3) criminalize cult interference in civil affairs such as marriage and other forms of partnering.

And we'd like you to mount action campaigns to:

4) picket theocratic cults like the catholic, mormon and southern baptist cults and bigoted cult leaders on a regular basis.

5) demand the arrest and indictment of cultist scofflaws who use cult funds, accumulated because we're forced to pay their taxes, in political and electoral campaigns to oppress GLBT citizens.

6) expose centers that pretend to 'reeducate' LGBT youth as snake pits where sexual and other forms of abuse are common and an accompanying campaign to arrest and indict the cultists who run them.

If you want to be our allies that's what you should do.

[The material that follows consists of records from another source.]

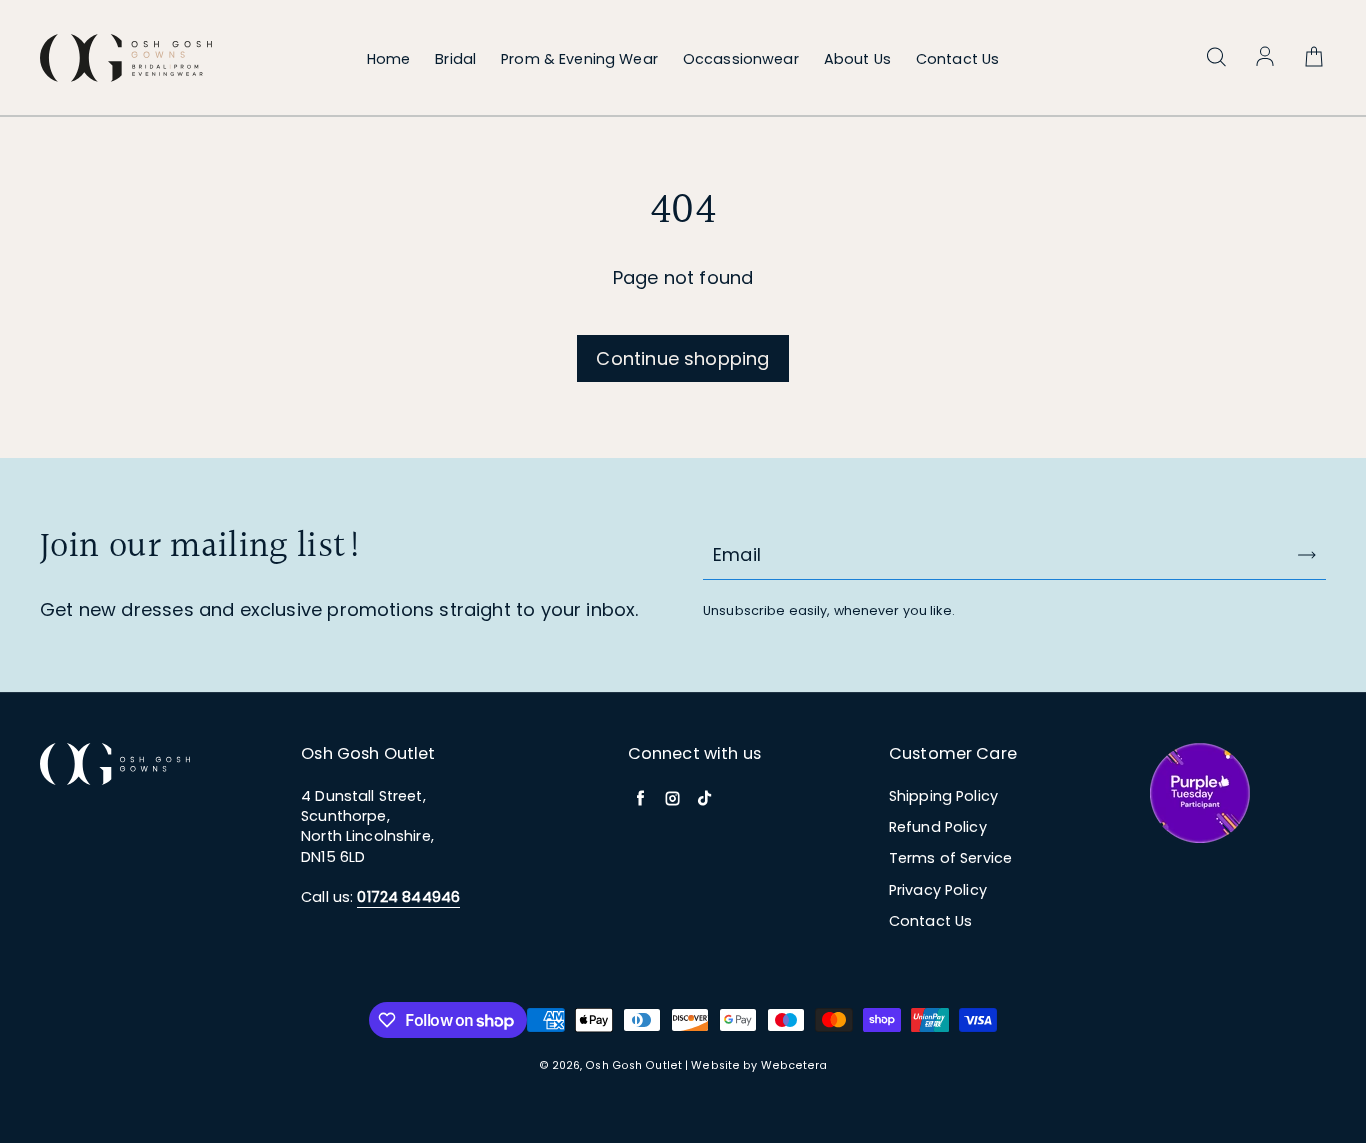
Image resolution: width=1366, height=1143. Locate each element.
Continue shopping (682, 358)
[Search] (1216, 58)
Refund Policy (938, 827)
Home (389, 59)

If you want to be our allies you should never proselytize, attempt to recruit or condemn our sexuality. Lose the word 'sin'. Publish a new, much smaller bible that deletes all pages where the word 'sin' is used.

Then we can talk.

Bill are you familiar with the concept of equal rights? For 2 or 3 or 4 thousand years men have been treating women as personal property. Marry them, have children and then about 15 years later turn them out on the street to shack up with a younger woman. Oh, and there is the wage issue. Where are the men standing up to employers demanding that their pay be reduced and redistributed fairly to the female employees? These and many more inequities abound while you sit and complain. Should I make a list of 6 or more demands before we can have a conversation?

Seems to me you want to ignore huge inequities but demand that Christians do battle for your personal problems. I suppose you are correct. We have little to discuss. I will pray for you.

Wow Joseph. Nice job putting words in my mouth. Please show me where I said we should come out then do nothing else. I never said it; I never implied it. But...coming out is the first step, and a courageous step. If you don't GET that, then you, for instance, never heard one thing Harvey Milk ever said. Coming out was the thrust of his whole activism. It was, and is, a brave thing to do, and of course, we all need to do more. So, I call bullsh*t on your making up things, things I never said.

I am a manic-depressive queer with post-traumatic stress. They knew that when they ordained me. To their surprise, I am also the well-loved pastor of a church with a tenure of twelve years--remarkable by any measure--and I'm well respected by my peers.

I'm not out to my congregation because it is none of their business. I'm their pastor, they aren't mine. If I am "exposed" or "revealed," I have my track record to lean on. I see no problems whatsoever, but I'm prepared to accept any professional martyrdom. Doing the right thing is more important than doing the safe thing.

I hope there are good Christians. I hope the other gay pastors in my area are. I hope I am one, and I hope my parishioners are.